**Okunacak Bölüm**
Kupa maçını Suudi Arabistan'da yapma fikri ortaya çıkmış. Öyle durup dururken çıkmamış, Avrupa ülkelerinin kulüplerinin daha önce yaptığını yapacaksın o kadar.
Federasyon ve kulüpler Suudi Arabistan konuşmuşlar ve anlaşmışlar.
Anladığımız kadarıyla ile bu yılın 100. Yıl olduğunun sonradan farkına varılmış. Ee olsun biz de 100. Yıla uygun bir konsept ile karşılaşmaya çıkarız denilmiş.
Maç öncesi antrenmana Atatürk tişörtleri ile çıkıp, maça da “Ne mutlu türküm diyene” ya da “Yurtta sulh dünyada sulh” gibi bir Atatürk vecizesi pankart ile çıktık mı, bu iş tamam denilmiş.
Türk milletinin duygularına hitap eden bu kurgu durumu kurtarır diye düşünülmüş.
İyi de her organizasyonda olduğu gibi, bu organizasyonun da uyulması gereken kuralları vardır. Nitekim kurallar çerçevesinde kalmak için ev sahibi ülkeden bazı isteklerin oluyor. Anladığımız kadarı ile bu isteklerin bazıları kabul ediliyor, bazıları kabul edilmiyor. Bu kısmının ayrıntısını bilmediğimizden yorumda bulunmak zor. Buraya kadar olan kısım nasıl yavaş yavaş kamuoyunun malumu olmuş ise, bundan sonrası da yavaş yavaş ortaya çıkacaktır. Bunun için fazla bekleyeceğimizi sanmıyorum.

**Görev Gereklilikleri**
[A] Suudi Arabistan'daki kupa maçı yazısında "Federasyon ve kulüpler" sözlerinden "karşılaşmaya çıkarız denilmiş." sözlerine kadar uzanan bölümün tamamını hiç değiştirmeden yineleyiniz.
[B] Suudi Arabistan'daki kupa maçı yazısını son cümlesinden sonra devam ettiriniz.

**Seçilmiş Kayıtlar**
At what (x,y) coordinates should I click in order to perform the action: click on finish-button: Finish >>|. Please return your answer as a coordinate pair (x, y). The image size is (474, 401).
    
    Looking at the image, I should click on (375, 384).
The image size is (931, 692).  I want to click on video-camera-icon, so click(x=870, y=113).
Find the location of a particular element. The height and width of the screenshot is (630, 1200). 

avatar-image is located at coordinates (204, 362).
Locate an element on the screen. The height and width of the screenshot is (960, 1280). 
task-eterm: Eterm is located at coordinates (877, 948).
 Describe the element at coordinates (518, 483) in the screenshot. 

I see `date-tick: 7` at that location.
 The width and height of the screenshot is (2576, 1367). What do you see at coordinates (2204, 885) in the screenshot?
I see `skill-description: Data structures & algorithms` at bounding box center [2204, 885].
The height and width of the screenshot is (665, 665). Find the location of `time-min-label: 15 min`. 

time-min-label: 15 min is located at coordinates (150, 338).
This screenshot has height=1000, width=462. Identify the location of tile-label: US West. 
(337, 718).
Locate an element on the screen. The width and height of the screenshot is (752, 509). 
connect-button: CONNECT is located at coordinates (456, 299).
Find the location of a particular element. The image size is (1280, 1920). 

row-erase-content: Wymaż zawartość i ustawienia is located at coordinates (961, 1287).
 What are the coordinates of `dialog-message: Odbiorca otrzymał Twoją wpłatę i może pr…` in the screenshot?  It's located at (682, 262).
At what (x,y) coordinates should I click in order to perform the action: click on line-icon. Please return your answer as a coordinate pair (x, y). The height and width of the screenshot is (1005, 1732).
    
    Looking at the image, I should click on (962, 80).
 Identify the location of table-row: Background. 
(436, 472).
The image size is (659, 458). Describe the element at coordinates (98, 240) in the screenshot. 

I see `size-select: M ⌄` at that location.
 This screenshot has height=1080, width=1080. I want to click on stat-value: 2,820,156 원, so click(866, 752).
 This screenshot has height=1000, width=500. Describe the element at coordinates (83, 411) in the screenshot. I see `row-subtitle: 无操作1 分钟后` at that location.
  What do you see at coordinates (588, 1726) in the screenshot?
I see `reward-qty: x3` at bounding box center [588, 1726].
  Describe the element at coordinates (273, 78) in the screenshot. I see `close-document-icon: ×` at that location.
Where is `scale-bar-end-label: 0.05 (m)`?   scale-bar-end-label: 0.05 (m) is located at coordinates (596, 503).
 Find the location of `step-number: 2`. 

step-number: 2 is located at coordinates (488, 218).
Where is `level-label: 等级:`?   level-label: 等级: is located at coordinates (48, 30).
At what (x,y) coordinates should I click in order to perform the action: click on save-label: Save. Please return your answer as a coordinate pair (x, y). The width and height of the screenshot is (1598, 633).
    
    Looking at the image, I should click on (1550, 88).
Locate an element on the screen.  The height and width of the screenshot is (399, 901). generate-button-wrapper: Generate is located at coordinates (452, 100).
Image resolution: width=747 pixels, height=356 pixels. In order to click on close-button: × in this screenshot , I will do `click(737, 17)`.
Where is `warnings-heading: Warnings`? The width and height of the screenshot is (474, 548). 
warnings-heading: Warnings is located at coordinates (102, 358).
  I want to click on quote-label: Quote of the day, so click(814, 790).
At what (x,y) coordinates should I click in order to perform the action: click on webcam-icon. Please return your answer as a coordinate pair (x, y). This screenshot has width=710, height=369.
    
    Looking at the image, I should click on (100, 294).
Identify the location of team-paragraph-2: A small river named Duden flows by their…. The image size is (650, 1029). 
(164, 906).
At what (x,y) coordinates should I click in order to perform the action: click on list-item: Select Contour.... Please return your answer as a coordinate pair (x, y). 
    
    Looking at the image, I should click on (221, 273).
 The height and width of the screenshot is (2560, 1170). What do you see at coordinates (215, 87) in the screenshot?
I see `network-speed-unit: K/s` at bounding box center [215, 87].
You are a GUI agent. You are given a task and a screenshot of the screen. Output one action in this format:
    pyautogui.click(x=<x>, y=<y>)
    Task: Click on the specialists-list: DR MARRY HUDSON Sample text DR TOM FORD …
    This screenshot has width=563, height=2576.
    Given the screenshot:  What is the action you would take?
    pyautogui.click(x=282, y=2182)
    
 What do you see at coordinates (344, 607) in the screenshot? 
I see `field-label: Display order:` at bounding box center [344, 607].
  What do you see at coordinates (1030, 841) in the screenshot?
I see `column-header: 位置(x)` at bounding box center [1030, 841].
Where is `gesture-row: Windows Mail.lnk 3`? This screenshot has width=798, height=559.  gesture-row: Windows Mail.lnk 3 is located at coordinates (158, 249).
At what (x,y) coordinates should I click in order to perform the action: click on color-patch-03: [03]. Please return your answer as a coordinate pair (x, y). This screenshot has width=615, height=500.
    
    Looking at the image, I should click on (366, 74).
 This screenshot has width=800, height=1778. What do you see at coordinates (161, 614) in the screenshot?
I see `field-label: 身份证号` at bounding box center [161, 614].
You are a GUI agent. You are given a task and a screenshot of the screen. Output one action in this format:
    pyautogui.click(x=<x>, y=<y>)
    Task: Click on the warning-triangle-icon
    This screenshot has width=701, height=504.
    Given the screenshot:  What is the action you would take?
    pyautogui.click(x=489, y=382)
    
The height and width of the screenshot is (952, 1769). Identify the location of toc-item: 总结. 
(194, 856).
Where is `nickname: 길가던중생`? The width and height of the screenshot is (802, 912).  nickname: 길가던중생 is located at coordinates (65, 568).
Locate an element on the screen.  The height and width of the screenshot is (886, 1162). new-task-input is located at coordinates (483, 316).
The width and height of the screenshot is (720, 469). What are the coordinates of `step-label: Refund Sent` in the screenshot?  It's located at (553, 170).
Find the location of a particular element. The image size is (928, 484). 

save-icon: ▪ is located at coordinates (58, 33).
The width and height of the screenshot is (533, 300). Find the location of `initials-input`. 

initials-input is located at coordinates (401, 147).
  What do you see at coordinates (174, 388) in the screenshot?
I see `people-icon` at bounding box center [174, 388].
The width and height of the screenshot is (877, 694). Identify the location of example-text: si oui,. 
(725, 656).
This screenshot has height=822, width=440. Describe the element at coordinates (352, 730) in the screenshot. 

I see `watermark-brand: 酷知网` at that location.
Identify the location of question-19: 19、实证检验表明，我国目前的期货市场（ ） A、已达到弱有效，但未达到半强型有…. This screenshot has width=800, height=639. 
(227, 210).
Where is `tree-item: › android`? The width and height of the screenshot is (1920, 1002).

**Alıştırma Cevapları**
[A]
Federasyon ve kulüpler Suudi Arabistan konuşmuşlar ve anlaşmışlar.
Anladığımız kadarıyla ile bu yılın 100. Yıl olduğunun sonradan farkına varılmış. Ee olsun biz de 100. Yıla uygun bir konsept ile karşılaşmaya çıkarız denilmiş.

[B]
Şuracığa bir not olarak düşelim ki, Fenerbahçe’nin daha önce Larnaka’da yapacağı bir maç öncesi verilen yazılı taahhüde göre, sahada Türk ve KKTC bayrakları açılmayacağı kabul edilmiş. Yani biz bu protokol işlerinin ve içeriklerinin yabancısı değiliz.
Hah işte bu kuralları önceden düşünüp Suudi Arabistan'a niyetinizi açık etmeniz gerekirdi. Kabul edildi sorun yok. Yok hayır edilmezse ne isin var Riyad’da.
Bunu herkes ne için yapıyorsa senin amacında o. Yani kısa ve kolay yoldan maddi gelir edinmek olduğuna göre biz neyi konuşuyoruz;
Atatürk cumhurbaşkanı olsaydı, bu maçın Suudi Arabistan’da oynanması ihtimali olur muydu? Bu konunun Atatürk ile ilgisi, iş bilmezlerin Atatürk'ün arkasına saklanmalarından ibarettir. Toplum zaten kutuplara ayrılmış, kendinin ne yaptığı ile değil, karşı tarafın kusurlarına odaklanmış. Her olayı istismara hazır. Ha bi de batıdan hoşumuza giden bi gaz aldık mı, tutmayın bizi…
Peki, çıkmamış mı, bu çıkan sorunları öngören biri? Çıkmaz; çünkü biz epey bi vakittir, üst yönetimin ağzına bakar olduk. Ne biz fikir beyan ediyoruz, ne de bizim fikrimiz soruluyor. Çok güzel olduğunu sandığız fikirlerin ve planların aslında öyle olmadığını ancak duvara toslayınca fark ediyoruz.
Demek istiyorum ki bu halimiz sadece bir kupa maçı ile sınırlı değil. Hayatın her alanında böyle olduğumuz için öngörülemez bir toplum olduğumuz söylenebilir. Bu durum risk primimizi artırır. İş ve aş üretmenin maliyeti artar diyeyim ben size.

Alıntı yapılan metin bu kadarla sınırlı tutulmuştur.